L'intégration différenciée dans l'Union européenne

L'intégration différenciée contient en germe des risques pour l'unité européenne mais ces dangers
ne se sont pas concrétisés. Elle peut être conciliée avec l'unité structurelle qui recouvre
tant les principes structurels que l'unité institutionnelle. Si sa mise en oeuvre nécessite une
adaptation du système institutionnel, ses modifications s'avèrent suffisamment réduites pour
ne pas menacer l'unité institutionnelle. Une conciliation est également possible avec l'unité
normative. D'abord, la fragmentation du droit de l'Union semble limitée dans la mesure où,
d'une part, les règles différenciées relèvent de l'ordre juridique communautaire et, d'autre part,
les institutions veillent à la cohérence de ce droit.

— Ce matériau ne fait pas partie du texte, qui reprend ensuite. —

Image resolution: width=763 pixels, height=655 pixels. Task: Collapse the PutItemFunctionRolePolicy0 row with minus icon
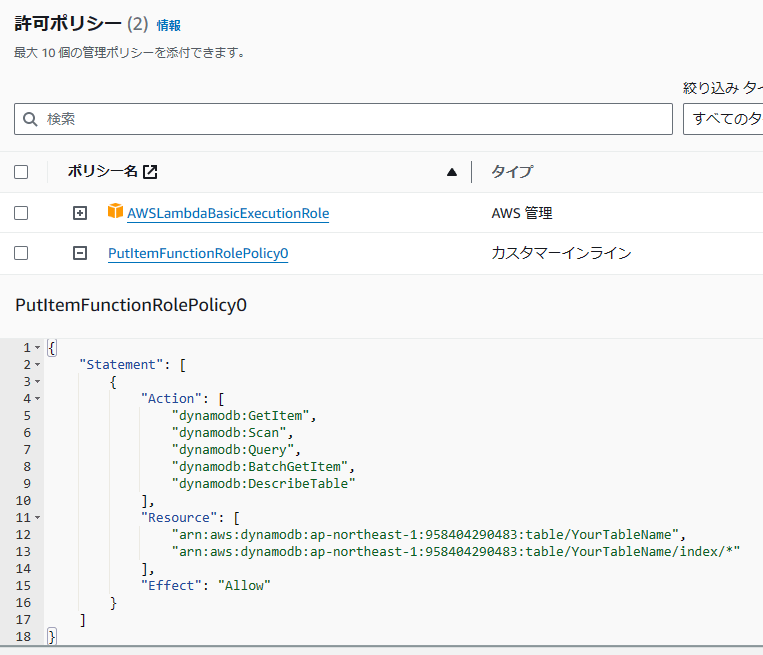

Ensuite, la différenciation ne semble pas avoir
vocation à se poursuivre indéfiniment dès lors que les deux facteurs de non-participation
paraissent trouver une réponse. D'un côté, les États voulant, mais ne pouvant rejoindre leurs
partenaires, ont l'assurance de pouvoir le faire dès la résorption de leurs difficultés. De l'autre,
les États capables, mais non désireux d'avancer, se voient peu à peu persuadés de rallier le
groupe, du fait de la pression exercée sur eux. L'intégration différenciée semble ainsi différer
davantage que compromettre l'unification.